Source data:
————
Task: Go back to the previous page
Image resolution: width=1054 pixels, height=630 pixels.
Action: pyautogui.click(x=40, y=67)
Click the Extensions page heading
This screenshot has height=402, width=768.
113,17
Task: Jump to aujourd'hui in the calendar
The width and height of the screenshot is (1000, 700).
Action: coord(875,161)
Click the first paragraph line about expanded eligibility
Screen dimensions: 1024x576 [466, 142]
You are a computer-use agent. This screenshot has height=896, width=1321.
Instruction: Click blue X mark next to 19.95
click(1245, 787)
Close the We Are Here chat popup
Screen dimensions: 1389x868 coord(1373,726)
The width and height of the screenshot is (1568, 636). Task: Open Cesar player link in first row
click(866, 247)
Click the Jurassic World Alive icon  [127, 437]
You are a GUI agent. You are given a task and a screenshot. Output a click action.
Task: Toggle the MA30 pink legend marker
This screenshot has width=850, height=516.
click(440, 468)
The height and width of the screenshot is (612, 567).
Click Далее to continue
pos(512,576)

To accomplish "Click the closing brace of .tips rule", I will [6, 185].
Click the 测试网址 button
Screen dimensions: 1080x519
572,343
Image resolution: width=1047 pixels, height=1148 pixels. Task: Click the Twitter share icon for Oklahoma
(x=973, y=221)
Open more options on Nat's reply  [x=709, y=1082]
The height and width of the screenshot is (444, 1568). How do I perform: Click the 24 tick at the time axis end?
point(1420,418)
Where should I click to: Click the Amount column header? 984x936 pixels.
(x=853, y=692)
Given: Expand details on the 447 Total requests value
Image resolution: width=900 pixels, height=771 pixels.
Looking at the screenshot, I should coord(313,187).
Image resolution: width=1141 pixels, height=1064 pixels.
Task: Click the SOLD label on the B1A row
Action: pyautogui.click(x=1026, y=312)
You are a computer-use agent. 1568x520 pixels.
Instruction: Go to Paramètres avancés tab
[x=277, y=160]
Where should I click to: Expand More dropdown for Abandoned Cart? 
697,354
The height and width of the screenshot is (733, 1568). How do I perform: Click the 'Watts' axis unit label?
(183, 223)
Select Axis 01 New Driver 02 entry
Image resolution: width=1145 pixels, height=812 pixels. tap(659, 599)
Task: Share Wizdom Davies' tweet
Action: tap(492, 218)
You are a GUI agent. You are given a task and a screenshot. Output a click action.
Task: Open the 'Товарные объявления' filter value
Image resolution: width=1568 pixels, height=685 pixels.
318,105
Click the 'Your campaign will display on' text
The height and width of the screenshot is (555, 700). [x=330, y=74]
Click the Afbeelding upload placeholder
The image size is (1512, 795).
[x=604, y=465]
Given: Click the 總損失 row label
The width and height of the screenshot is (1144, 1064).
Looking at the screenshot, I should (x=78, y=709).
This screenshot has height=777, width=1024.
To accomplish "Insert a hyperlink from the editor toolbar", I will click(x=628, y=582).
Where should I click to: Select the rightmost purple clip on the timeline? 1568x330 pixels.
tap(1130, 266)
————
Pull out the lines above in which the word "value" appears.

Given: Expand details on the 447 Total requests value
Task: Open the 'Товарные объявления' filter value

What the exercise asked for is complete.